## [REQUEST 1]
According to the post on the UK biodiversity indicators, why is the author fond of them?

──────── SOURCE EXCERPT ────────

UK biodiversity indicators published (1) – who knew?

Last week, the latest UK Biodiversity Indicators were published. Did you see the government press release about them? Did you hear Defra ministers quizzed about them on every news bulletin through the day? Is this the first you have heard of them?

I’m fond of these indicators for two main reasons. First, government ought to publish statistics on what is actually happening and be held to account for what they have failed to achieve and praised for what they have achieved. Second, I, and many others, spent a lot of time back in the 1990s (yes, really!) persuading a Labour Government to adopt these indicators (or a set very similar to them) and so their very existence is a small source of pleasure for me.

But when they were launched, the idea was that they would form sustainability indicators which would be prominent measures of government progress to be compared with economic measures such as GDP, inflation, employment, manufacturing output etc. That hasn’t really happened has it? It did for a while, I remember Elliot Morley, as a Minister of State, doing several press conferences on the day that these statistics were released and being put on the spot by journalists from all the national dailies about why farmland birds were doing so badly despite being an indicator of sustainability and these results being given real prominence in the media.

I remember (and I’ve told this story before but you won’t remember it) back in the mists of time, when we didn’t know that Ed Balls could dance, and when he was Chancellor Gordon Brown’s Special Advisor in the Treasury, being at a meeting when Ed was asked why on earth the government had a measure about how birds were doing – who cares? Ed’s answer was perfect (for those of us who had been bending government’s collective ears on this matter for years) and was two-fold along these lines. First, people do care about wildlife – don’t you know that wildlife conservation groups have more than six million members and that the RSPB has over a million – that’s more than all the political parties in the UK put together? But second, a countryside whose wildlife is declining cannot be being managed sustainably and we need to look at those figures hard and do something to turn them around. Result!

When the Conservative-led (or misled) coalition government came in (in 2010) they immediately down-graded these measures in importance and now they can be published with precious little scrutiny or comment. That is, in itself, one of the strongest biodiversity trends over this period; a big rise in government nonchalance about the state of nature on their watch.

So, today, I will post a series of blogs about the indicators and what they mean. Several of the indicators will crop up more than once in this short series of blogs as we go through the day, but let us start with that farmland bird indicator – how is it doing after all these years?

──────── RAW RECORDS ────────

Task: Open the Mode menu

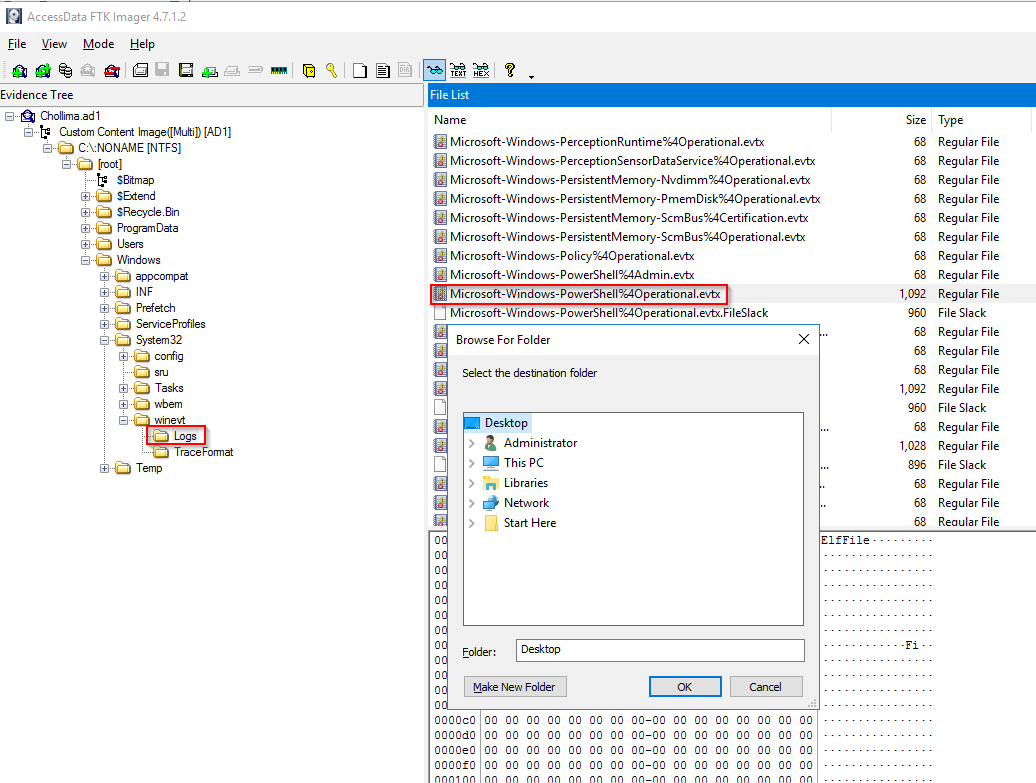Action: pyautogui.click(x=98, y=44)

────────
──────── RAW RECORDS ────────

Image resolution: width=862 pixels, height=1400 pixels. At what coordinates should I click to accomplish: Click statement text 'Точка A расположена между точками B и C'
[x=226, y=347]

────────
──────── RAW RECORDS ────────

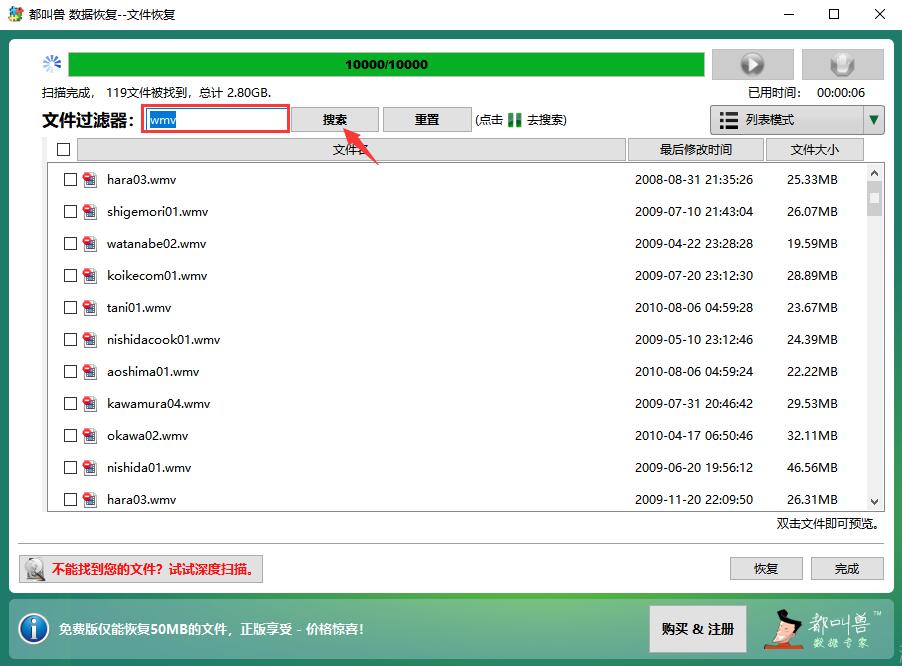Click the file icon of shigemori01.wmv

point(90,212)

────────

## [REQUEST 2]
In the records, copy the lines from the one containing "Click the file icon of shigemori01.wmv" up to and including the one containing "point(90,212)". Leave the pictures out of your answer.

## [RESULT 1]
The author gives two reasons. Government ought to publish statistics on what is actually happening, so it can be held to account for its failures and praised for its achievements. The author, with many others, also spent a lot of time in the 1990s persuading a Labour Government to adopt these indicators, so their existence is a small source of pleasure.

## [RESULT 2]
Click the file icon of shigemori01.wmv

point(90,212)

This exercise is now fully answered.